Information supplied:

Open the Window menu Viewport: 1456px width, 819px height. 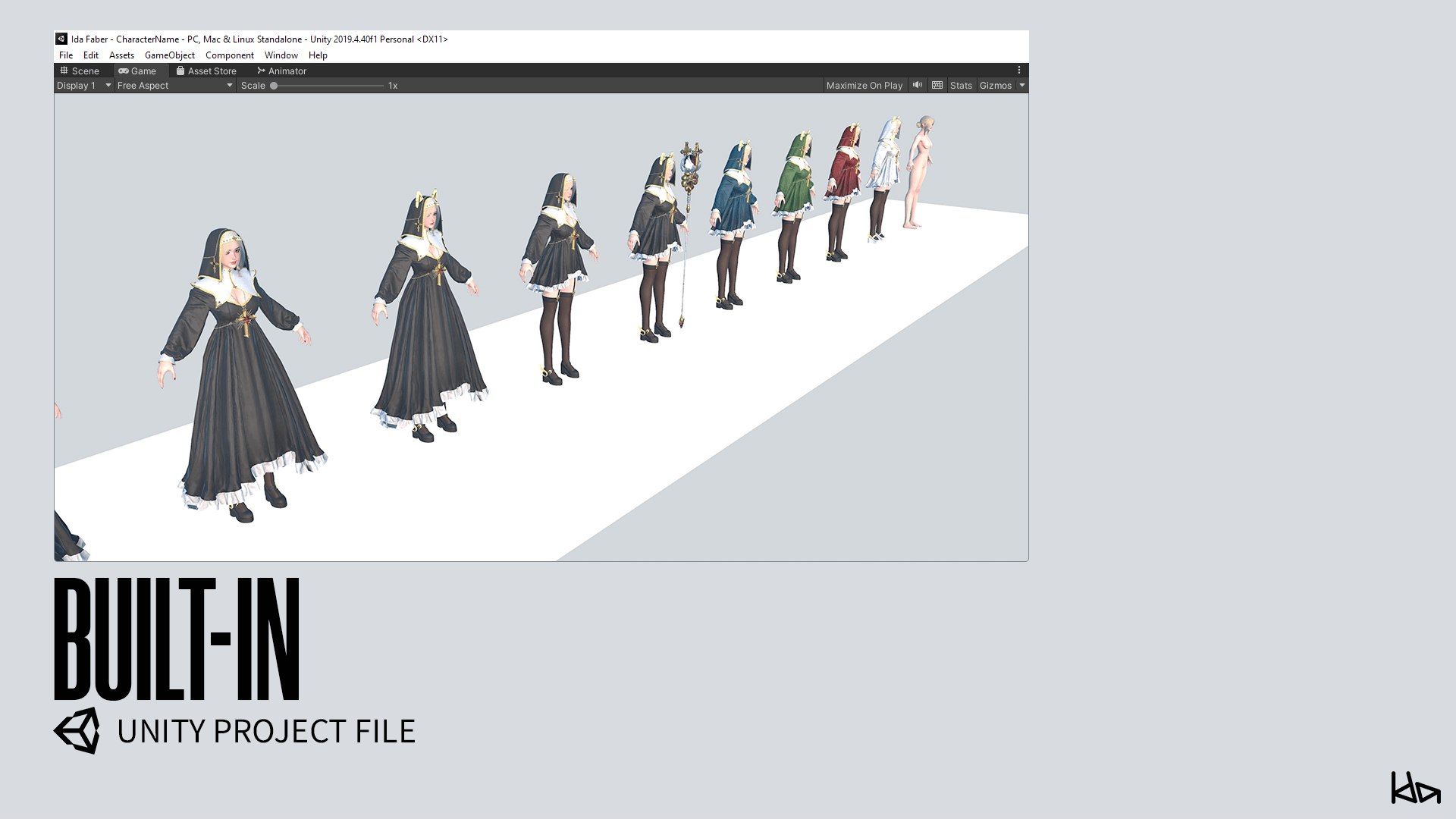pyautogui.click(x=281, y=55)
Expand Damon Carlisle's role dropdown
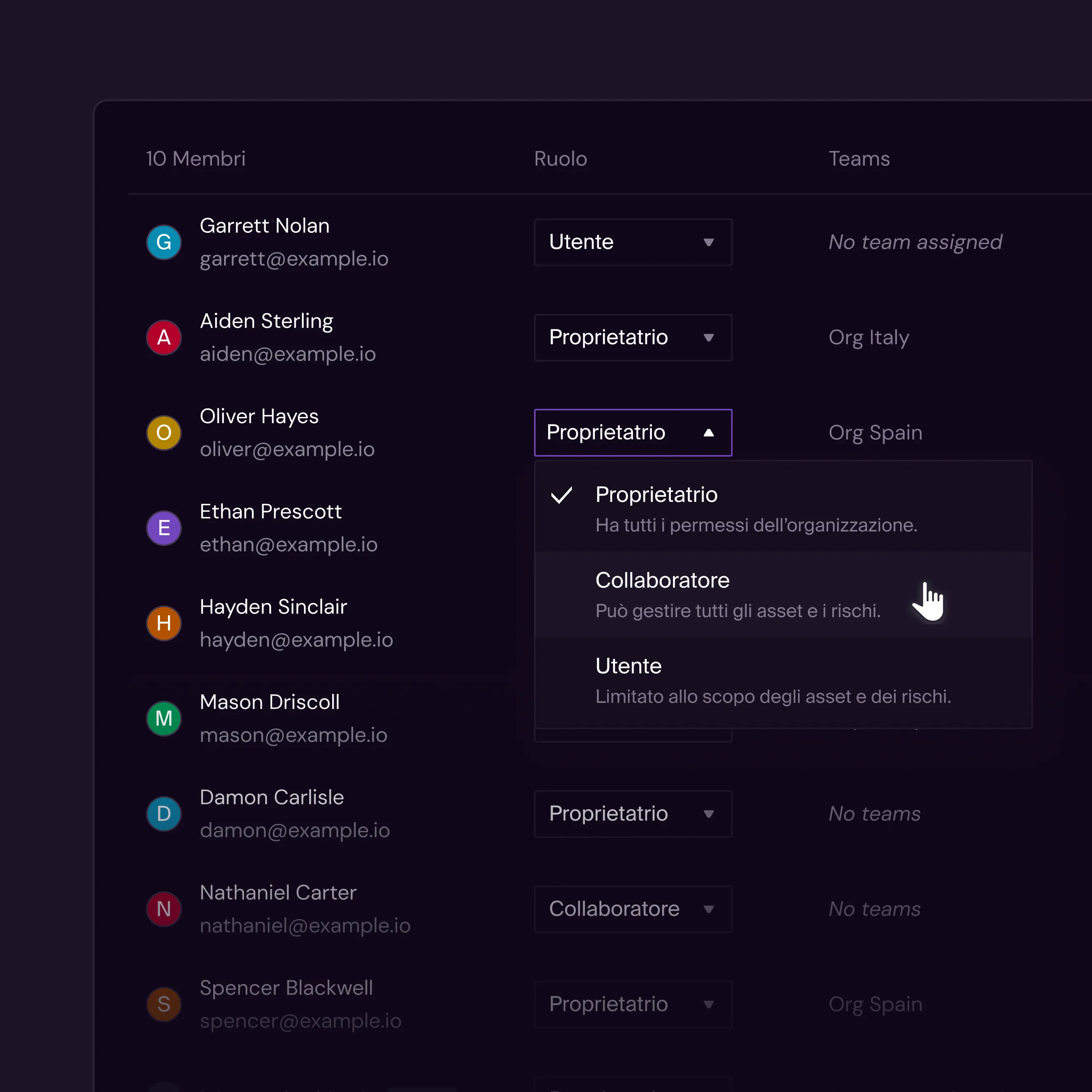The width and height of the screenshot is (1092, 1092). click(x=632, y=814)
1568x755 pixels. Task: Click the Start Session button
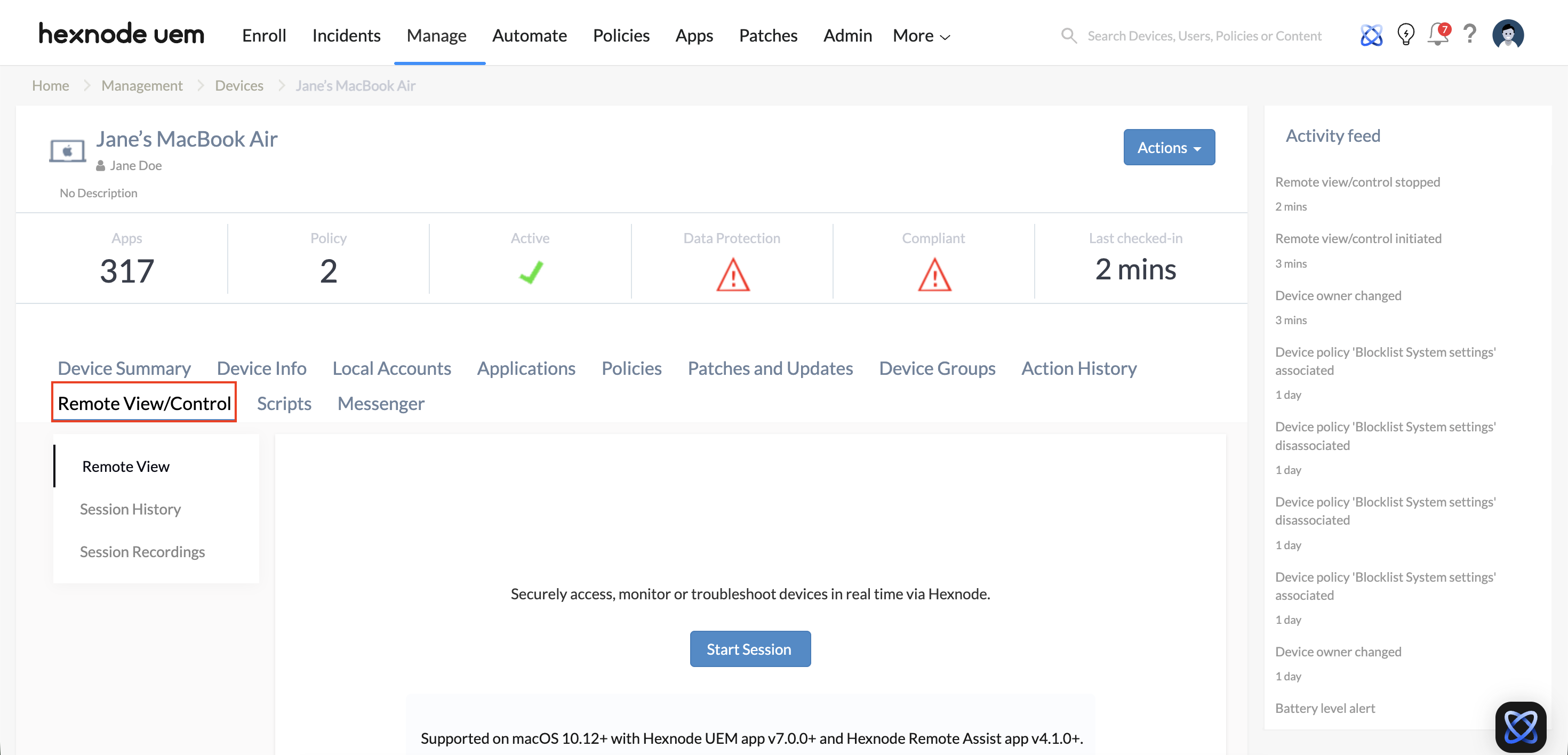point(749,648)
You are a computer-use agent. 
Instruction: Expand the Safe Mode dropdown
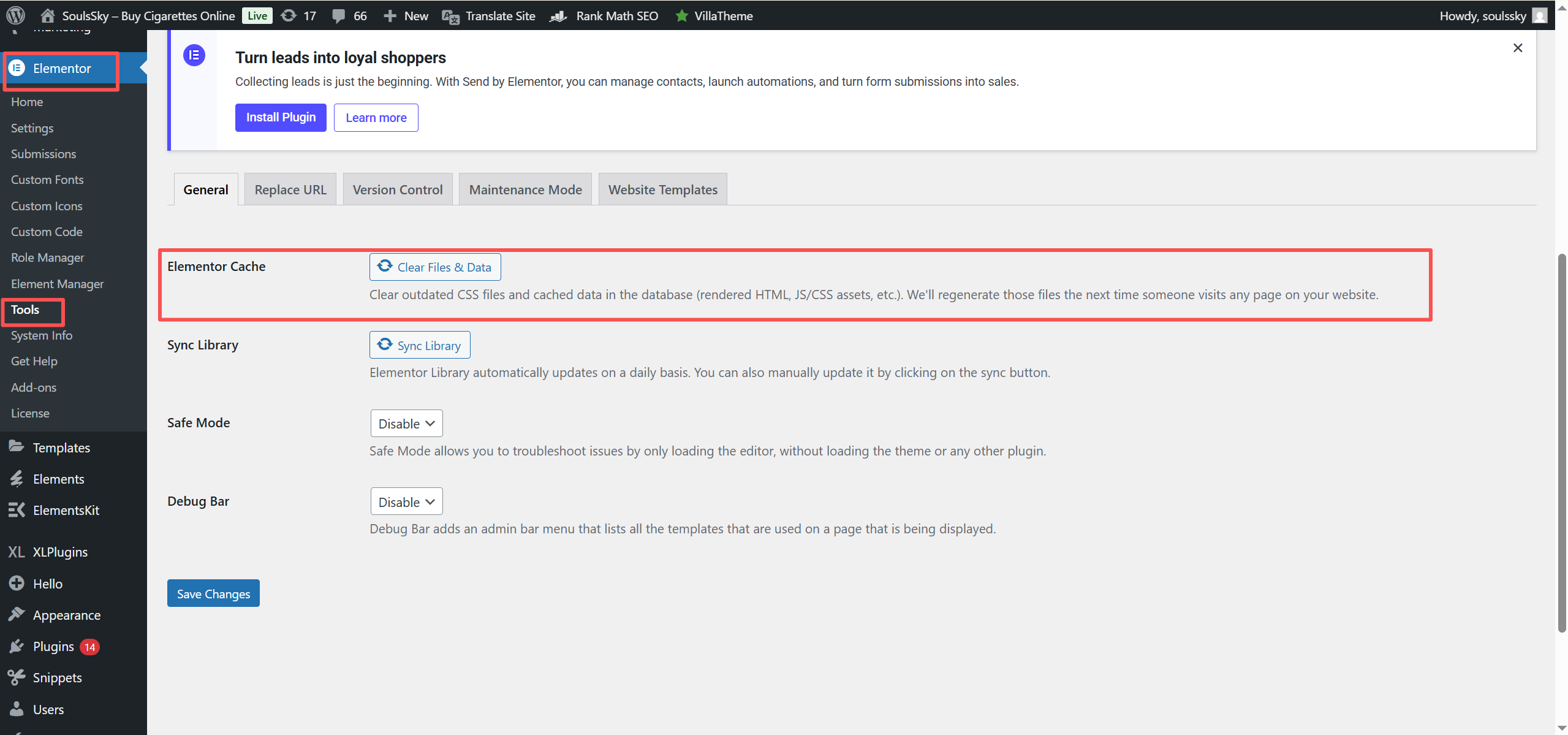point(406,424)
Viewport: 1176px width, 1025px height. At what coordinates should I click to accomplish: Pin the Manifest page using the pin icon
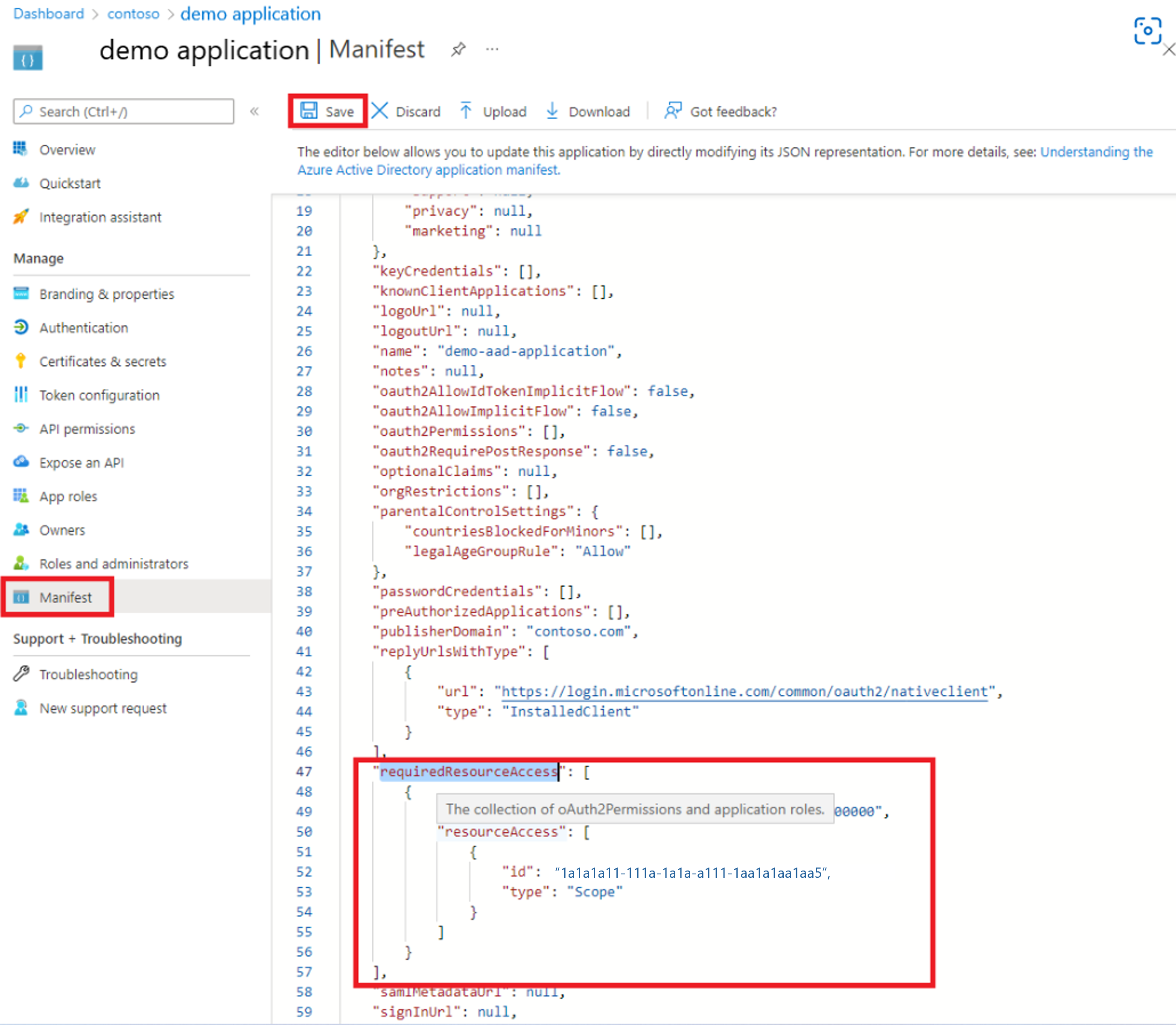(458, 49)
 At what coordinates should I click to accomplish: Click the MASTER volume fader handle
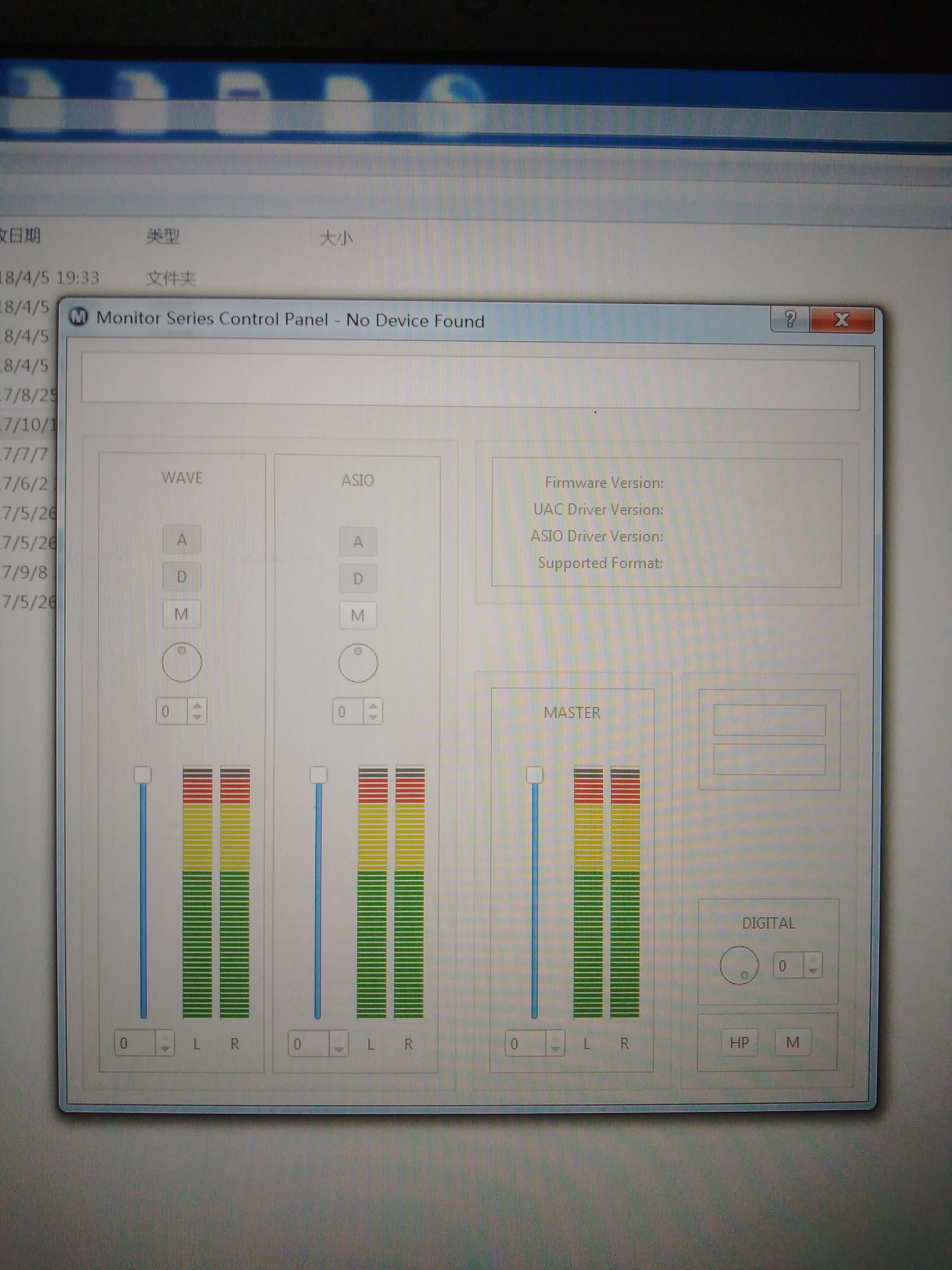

Exercise:
Your copy should hold only the lines from the one containing "You are a computer-use agent." through the last line of the listing, both included, retyped exactly and free of pictures.

Exercise output:
You are a computer-use agent. 
Instruction: Expand the Safe Mode dropdown
point(406,424)
Viewport: 1176px width, 1025px height. At what coordinates should I click to accomplish: Pin the Manifest page using the pin icon
(458, 49)
 At what coordinates should I click to accomplish: Click the MASTER volume fader handle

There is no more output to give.